Hotspot with 2 interfaces

RouterOS General
1

I have a univeral hotspot setup and running. I have another ether2 connection that is 100% connected to the web. I want to add hotspot auth. to the ether2 setup. I used the command listed in the docs.

It is possible to add hotspot authentication for one more interface (prism2) by adding only 4 additional firewall rules:

Setup dst-nat to redirect unauthorized clients to the hotspot service:

/ip firewall dst-nat add in-interface="prism2" flow="!hs-auth" protocol=tcp
dst-potr=443 action=redirect to-dst-port=443
comment="redirect unauthorized prism2 clients to hotspot service"
/ip firewall dst-nat add in-interface="prism2" flow="!hs-auth" protocol=tcp
action=redirect to-dst-port=80
comment="redirect unauthorized prism2 clients to hotspot service"

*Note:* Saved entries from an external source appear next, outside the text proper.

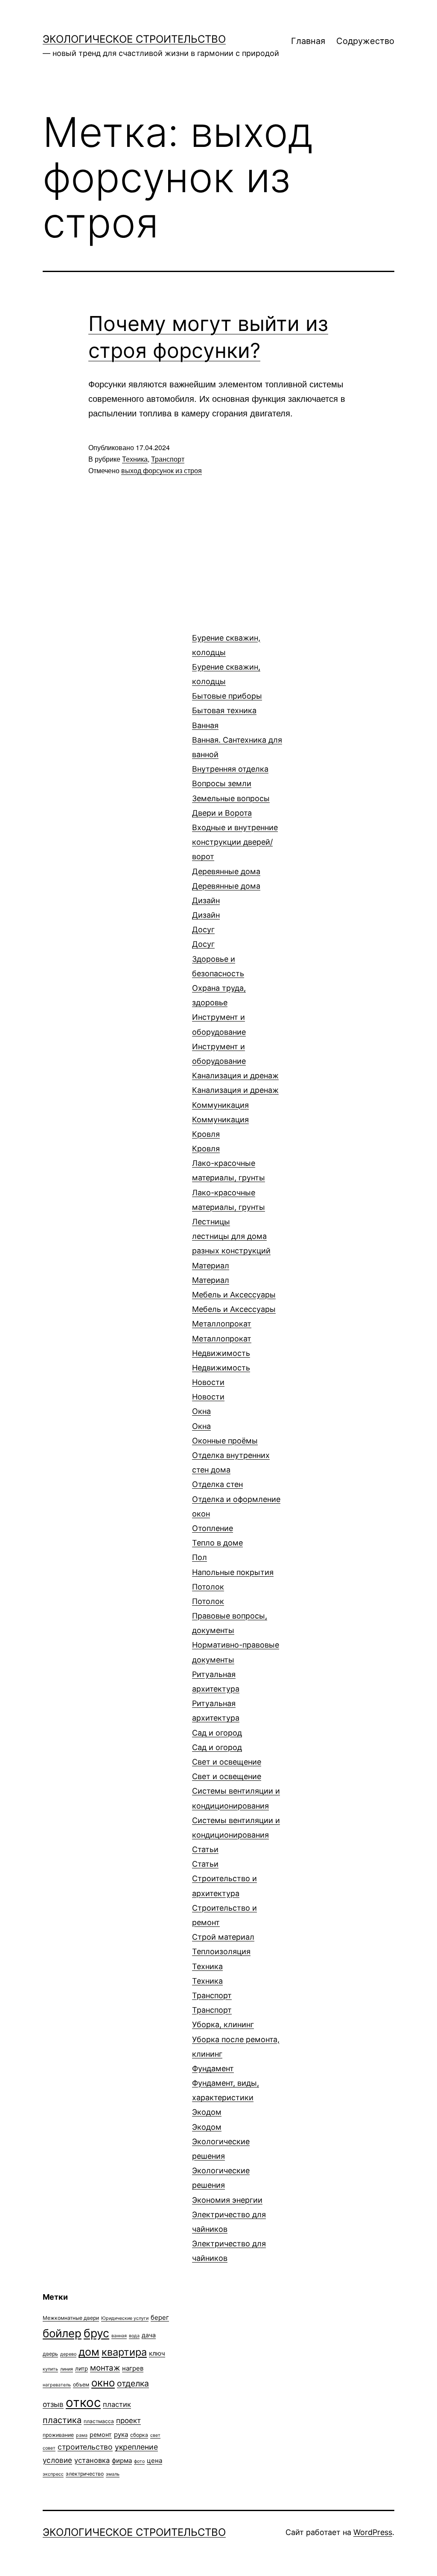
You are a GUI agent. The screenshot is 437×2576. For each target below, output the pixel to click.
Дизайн (206, 907)
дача (149, 2335)
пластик (117, 2404)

Limit access for unauthorized prism2 interface clients:

/ip firewall rule forward add in-interface=prism2 action=jump
jump-target=hotspot-temp comment="limit access for unauthorized prism2 clients"
/ip firewall rule input add in-interface=prism2 action=jump
jump-target=hotspot-temp comment="limit access for unauthorized prism2 clients"

\

This did not work, am I missing something? This is all I did - now there
is no web access on ether2

(and yes - I spelled port right - the above is a copy paste)

2

Anyone have any ideas? This is out of the docs, what am I missing?

3

print

/ip firewall rule forward
/ip firewall rule input

4

I removed (system reset) the lines liested above. The router had to go into service right away. I am posting what is on the system now, and if that will not help, I will resend the command and re-print the following. Let me know if I need to do this.


[admin@MikroTik] ip firewall rule forward> print
Flags: X - disabled, I - invalid, D - dynamic
0 ;;; limit access for unauthorized hotspot clients
in-interface=AP action=jump jump-target=hotspot-temp

1 ;;; account traffic for authorized hotspot clients
action=jump jump-target=hotspot


[admin@MikroTik] ip firewall rule input> print
Flags: X - disabled, I - invalid, D - dynamic
0 ;;; account traffic from hotspot clients to hotspot servlet
in-interface=AP dst-address=:80 protocol=tcp action=jump
jump-target=hotspot

1 ;;; accept requests for hotspot servlet
in-interface=AP dst-address=:80 protocol=tcp action=accept

2 ;;; accept requests for local DHCP server
in-interface=AP dst-address=:67 protocol=udp action=accept

3 ;;; limit access for unauthorized hotspot clients
in-interface=AP action=jump jump-target=hotspot-temp


(again please let me know if this helps, or I need to send the commands again… and thanks for the User Groups Help!)